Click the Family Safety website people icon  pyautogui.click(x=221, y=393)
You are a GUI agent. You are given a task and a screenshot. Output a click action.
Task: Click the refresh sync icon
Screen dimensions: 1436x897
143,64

------------------------

## Assigned task
Copy out every record above once more, precisely as written.

## Task output
Click the Family Safety website people icon  pyautogui.click(x=221, y=393)
You are a GUI agent. You are given a task and a screenshot. Output a click action.
Task: Click the refresh sync icon
Screen dimensions: 1436x897
143,64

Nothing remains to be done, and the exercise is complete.